Em Londres, o FTSE 100 caiu 0,27%, fechando em 8.666,12 pontos. O DAX, de Frankfurt, recuou 0,77%, para 22.663,78 pontos, enquanto o CAC 40, de Paris, perdeu 0,51%, encerrando a sessão em 7.990,11 pontos. Em Madri, o Ibex 35 caiu a 0,02%, para 13.430,00 pontos, enquanto o PSI 20, de Lisboa, avançou levemente 0,18%, para 6.899,41 pontos. Já o FTSE MIB, de Milão, teve alta de 0,10%, fechando em
39.098,86 pontos. Os dados ainda são preliminares.
Trump também ameaçou impor tarifas ainda maiores caso a União Europeia e o Canadá coordenem esforços para “prejudicar” a economia americana. A medida pode elevar os preços médios dos veículos em até US$ 10 mil, segundo estimativas da Wedbush. Em volume, Porsche e Ferrari são as mais expostas às tarifas, enquanto o maior impacto nos lucros deve ser sentido pela Volvo Car, seguida por BMW e Mercedes, segundo Daniel Schwarz, da Stifel. A Volkswagen, por sua menor dependência do mercado norte-americano, deve ser menos afetada.
Para Schwarz, a capacidade das montadoras de repassar os custos aos consumidores será um fator determinante para os resultados financeiros, mas, na maioria dos casos, isso será improvável, podendo reduzir as margens de BMW e Mercedes em cerca de três pontos porcentuais no curto prazo.
O anúncio gerou reações na Europa.
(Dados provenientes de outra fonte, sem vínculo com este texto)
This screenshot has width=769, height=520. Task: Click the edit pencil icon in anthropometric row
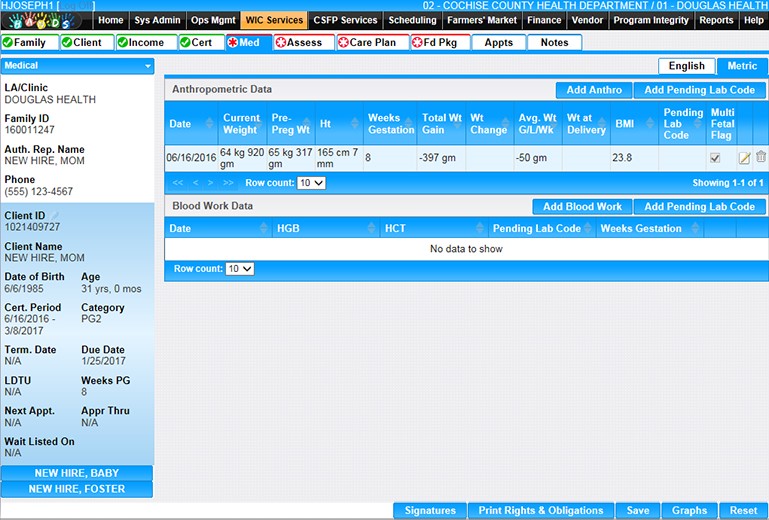744,158
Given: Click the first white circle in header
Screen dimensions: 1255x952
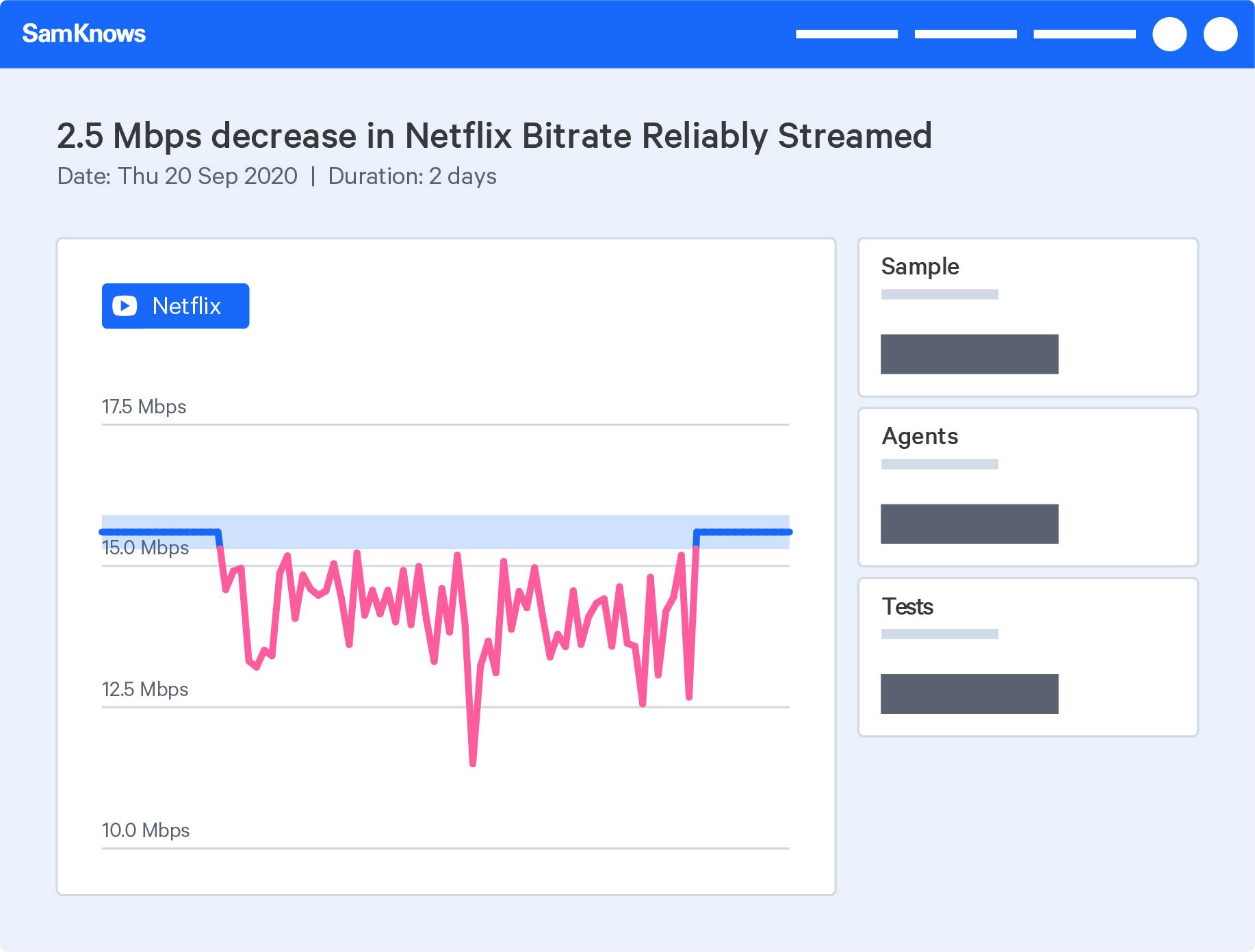Looking at the screenshot, I should coord(1169,34).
O presidente francês, Emmanuel Macron, afirmou que a União Europeia responderá com reciprocidade às tarifas americanas. O primeiro-ministro do Reino Unido, Keir Starmer, classificou as medidas como “muito preocupantes”. Entre as montadoras europeias, Stellantis recuou 4,1% em Milão, enquanto Mercedes-Benz, BMW, Porsche caíram 2,68%, 2,47%, 2,6%,
respectivamente.
O impacto das tarifas também gera preocupações no setor financeiro. O presidente do Banco Central da Letônia, Martins Kazaks, afirmou que o BCE pode reduzir ainda mais os custos de empréstimos, mas alertou para a elevada incerteza gerada pelo novo cenário comercial. Já François Villeroy de Galhau, presidente do BC da França, destacou que os gastos com defesa estão pressionando os custos de financiamento de longo prazo e apertando as condições financeiras na zona do euro.